PROVIDED RECORDS:
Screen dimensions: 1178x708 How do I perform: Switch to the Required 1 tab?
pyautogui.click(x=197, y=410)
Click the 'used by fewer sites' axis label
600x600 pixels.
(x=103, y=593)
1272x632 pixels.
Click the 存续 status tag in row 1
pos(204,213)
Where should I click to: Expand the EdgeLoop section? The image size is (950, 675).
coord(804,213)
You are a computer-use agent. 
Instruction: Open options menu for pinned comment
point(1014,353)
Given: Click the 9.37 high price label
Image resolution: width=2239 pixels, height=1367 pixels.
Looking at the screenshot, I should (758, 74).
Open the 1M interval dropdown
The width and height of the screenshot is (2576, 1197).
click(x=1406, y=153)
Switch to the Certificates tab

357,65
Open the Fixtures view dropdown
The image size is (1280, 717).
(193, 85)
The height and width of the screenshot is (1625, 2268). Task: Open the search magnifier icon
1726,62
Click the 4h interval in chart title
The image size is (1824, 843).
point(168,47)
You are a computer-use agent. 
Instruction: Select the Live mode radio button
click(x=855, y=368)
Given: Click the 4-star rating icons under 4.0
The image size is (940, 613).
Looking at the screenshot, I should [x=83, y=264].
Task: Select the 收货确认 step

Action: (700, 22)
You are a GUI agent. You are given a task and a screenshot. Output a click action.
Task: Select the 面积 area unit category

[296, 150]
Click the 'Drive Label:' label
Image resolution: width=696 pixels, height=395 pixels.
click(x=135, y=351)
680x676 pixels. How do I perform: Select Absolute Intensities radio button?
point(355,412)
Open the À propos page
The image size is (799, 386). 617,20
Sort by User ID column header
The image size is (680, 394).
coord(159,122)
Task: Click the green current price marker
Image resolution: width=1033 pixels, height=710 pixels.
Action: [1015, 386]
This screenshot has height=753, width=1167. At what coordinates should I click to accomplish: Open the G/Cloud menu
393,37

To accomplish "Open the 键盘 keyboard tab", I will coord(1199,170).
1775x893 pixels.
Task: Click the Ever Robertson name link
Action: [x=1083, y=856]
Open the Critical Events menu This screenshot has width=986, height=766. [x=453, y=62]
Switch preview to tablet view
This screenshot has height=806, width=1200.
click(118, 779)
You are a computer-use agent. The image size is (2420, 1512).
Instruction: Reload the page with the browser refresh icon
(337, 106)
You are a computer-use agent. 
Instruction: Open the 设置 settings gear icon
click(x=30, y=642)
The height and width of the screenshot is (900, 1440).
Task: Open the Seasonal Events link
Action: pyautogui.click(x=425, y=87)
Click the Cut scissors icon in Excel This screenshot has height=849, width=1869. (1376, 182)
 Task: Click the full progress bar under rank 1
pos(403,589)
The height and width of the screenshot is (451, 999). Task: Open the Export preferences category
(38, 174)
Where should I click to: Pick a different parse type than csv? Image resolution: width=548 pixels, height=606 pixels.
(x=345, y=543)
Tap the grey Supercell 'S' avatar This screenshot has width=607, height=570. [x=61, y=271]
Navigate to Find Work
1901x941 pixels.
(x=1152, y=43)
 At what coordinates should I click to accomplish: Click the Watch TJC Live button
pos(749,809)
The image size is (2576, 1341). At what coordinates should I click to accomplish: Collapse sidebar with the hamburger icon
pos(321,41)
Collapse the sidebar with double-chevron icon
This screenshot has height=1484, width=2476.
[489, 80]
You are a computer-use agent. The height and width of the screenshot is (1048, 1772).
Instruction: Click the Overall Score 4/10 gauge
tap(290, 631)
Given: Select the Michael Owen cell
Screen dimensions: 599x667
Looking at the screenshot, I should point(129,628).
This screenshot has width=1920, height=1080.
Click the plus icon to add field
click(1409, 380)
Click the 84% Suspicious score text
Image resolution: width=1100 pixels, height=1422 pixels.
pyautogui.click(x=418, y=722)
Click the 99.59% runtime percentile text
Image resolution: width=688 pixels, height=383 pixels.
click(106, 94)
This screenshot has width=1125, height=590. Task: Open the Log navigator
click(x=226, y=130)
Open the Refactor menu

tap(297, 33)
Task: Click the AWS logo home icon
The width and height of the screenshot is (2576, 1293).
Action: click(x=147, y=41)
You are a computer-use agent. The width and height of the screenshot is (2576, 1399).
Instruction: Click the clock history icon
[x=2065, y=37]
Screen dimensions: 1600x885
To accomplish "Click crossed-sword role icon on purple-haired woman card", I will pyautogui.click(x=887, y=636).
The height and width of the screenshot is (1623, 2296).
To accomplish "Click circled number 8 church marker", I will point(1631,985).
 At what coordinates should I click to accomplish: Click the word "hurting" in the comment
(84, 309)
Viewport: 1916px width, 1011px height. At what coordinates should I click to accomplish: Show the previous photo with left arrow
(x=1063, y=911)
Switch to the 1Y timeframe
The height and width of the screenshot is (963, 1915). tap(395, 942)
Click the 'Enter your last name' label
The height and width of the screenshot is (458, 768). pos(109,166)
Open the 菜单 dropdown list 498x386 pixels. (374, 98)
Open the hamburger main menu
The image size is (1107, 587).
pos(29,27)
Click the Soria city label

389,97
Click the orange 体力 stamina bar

YOUR TASK: Reproduce each of the records above, line for line, with no changes.

TASK RESPONSE:
Screen dimensions: 1178x708 How do I perform: Switch to the Required 1 tab?
pyautogui.click(x=197, y=410)
Click the 'used by fewer sites' axis label
600x600 pixels.
(x=103, y=593)
1272x632 pixels.
Click the 存续 status tag in row 1
pos(204,213)
Where should I click to: Expand the EdgeLoop section? The image size is (950, 675).
coord(804,213)
You are a computer-use agent. 
Instruction: Open options menu for pinned comment
point(1014,353)
Given: Click the 9.37 high price label
Image resolution: width=2239 pixels, height=1367 pixels.
Looking at the screenshot, I should (758, 74).
Open the 1M interval dropdown
The width and height of the screenshot is (2576, 1197).
click(x=1406, y=153)
Switch to the Certificates tab

357,65
Open the Fixtures view dropdown
The image size is (1280, 717).
(193, 85)
The height and width of the screenshot is (1625, 2268). Task: Open the search magnifier icon
1726,62
Click the 4h interval in chart title
The image size is (1824, 843).
point(168,47)
You are a computer-use agent. 
Instruction: Select the Live mode radio button
click(x=855, y=368)
Given: Click the 4-star rating icons under 4.0
The image size is (940, 613).
Looking at the screenshot, I should [x=83, y=264].
Task: Select the 收货确认 step

Action: (700, 22)
You are a GUI agent. You are given a task and a screenshot. Output a click action.
Task: Select the 面积 area unit category

[296, 150]
Click the 'Drive Label:' label
Image resolution: width=696 pixels, height=395 pixels.
click(x=135, y=351)
680x676 pixels. How do I perform: Select Absolute Intensities radio button?
point(355,412)
Open the À propos page
The image size is (799, 386). 617,20
Sort by User ID column header
The image size is (680, 394).
coord(159,122)
Task: Click the green current price marker
Image resolution: width=1033 pixels, height=710 pixels.
Action: [1015, 386]
This screenshot has height=753, width=1167. At what coordinates should I click to accomplish: Open the G/Cloud menu
393,37

To accomplish "Open the 键盘 keyboard tab", I will coord(1199,170).
1775x893 pixels.
Task: Click the Ever Robertson name link
Action: [x=1083, y=856]
Open the Critical Events menu This screenshot has width=986, height=766. [x=453, y=62]
Switch preview to tablet view
This screenshot has height=806, width=1200.
click(118, 779)
You are a computer-use agent. The image size is (2420, 1512).
Instruction: Reload the page with the browser refresh icon
(337, 106)
You are a computer-use agent. 
Instruction: Open the 设置 settings gear icon
click(x=30, y=642)
The height and width of the screenshot is (900, 1440).
Task: Open the Seasonal Events link
Action: pyautogui.click(x=425, y=87)
Click the Cut scissors icon in Excel This screenshot has height=849, width=1869. (1376, 182)
 Task: Click the full progress bar under rank 1
pos(403,589)
The height and width of the screenshot is (451, 999). Task: Open the Export preferences category
(38, 174)
Where should I click to: Pick a different parse type than csv? Image resolution: width=548 pixels, height=606 pixels.
(x=345, y=543)
Tap the grey Supercell 'S' avatar This screenshot has width=607, height=570. [x=61, y=271]
Navigate to Find Work
1901x941 pixels.
(x=1152, y=43)
 At what coordinates should I click to accomplish: Click the Watch TJC Live button
pos(749,809)
The image size is (2576, 1341). At what coordinates should I click to accomplish: Collapse sidebar with the hamburger icon
pos(321,41)
Collapse the sidebar with double-chevron icon
This screenshot has height=1484, width=2476.
[489, 80]
You are a computer-use agent. The height and width of the screenshot is (1048, 1772).
Instruction: Click the Overall Score 4/10 gauge
tap(290, 631)
Given: Select the Michael Owen cell
Screen dimensions: 599x667
Looking at the screenshot, I should point(129,628).
This screenshot has width=1920, height=1080.
Click the plus icon to add field
click(1409, 380)
Click the 84% Suspicious score text
Image resolution: width=1100 pixels, height=1422 pixels.
pyautogui.click(x=418, y=722)
Click the 99.59% runtime percentile text
Image resolution: width=688 pixels, height=383 pixels.
click(106, 94)
This screenshot has width=1125, height=590. Task: Open the Log navigator
click(x=226, y=130)
Open the Refactor menu

tap(297, 33)
Task: Click the AWS logo home icon
The width and height of the screenshot is (2576, 1293).
Action: click(x=147, y=41)
You are a computer-use agent. The width and height of the screenshot is (2576, 1399).
Instruction: Click the clock history icon
[x=2065, y=37]
Screen dimensions: 1600x885
To accomplish "Click crossed-sword role icon on purple-haired woman card", I will pyautogui.click(x=887, y=636).
The height and width of the screenshot is (1623, 2296).
To accomplish "Click circled number 8 church marker", I will point(1631,985).
 At what coordinates should I click to accomplish: Click the word "hurting" in the comment
(84, 309)
Viewport: 1916px width, 1011px height. At what coordinates should I click to accomplish: Show the previous photo with left arrow
(x=1063, y=911)
Switch to the 1Y timeframe
The height and width of the screenshot is (963, 1915). tap(395, 942)
Click the 'Enter your last name' label
The height and width of the screenshot is (458, 768). pos(109,166)
Open the 菜单 dropdown list 498x386 pixels. (374, 98)
Open the hamburger main menu
The image size is (1107, 587).
pos(29,27)
Click the Soria city label

389,97
Click the orange 体力 stamina bar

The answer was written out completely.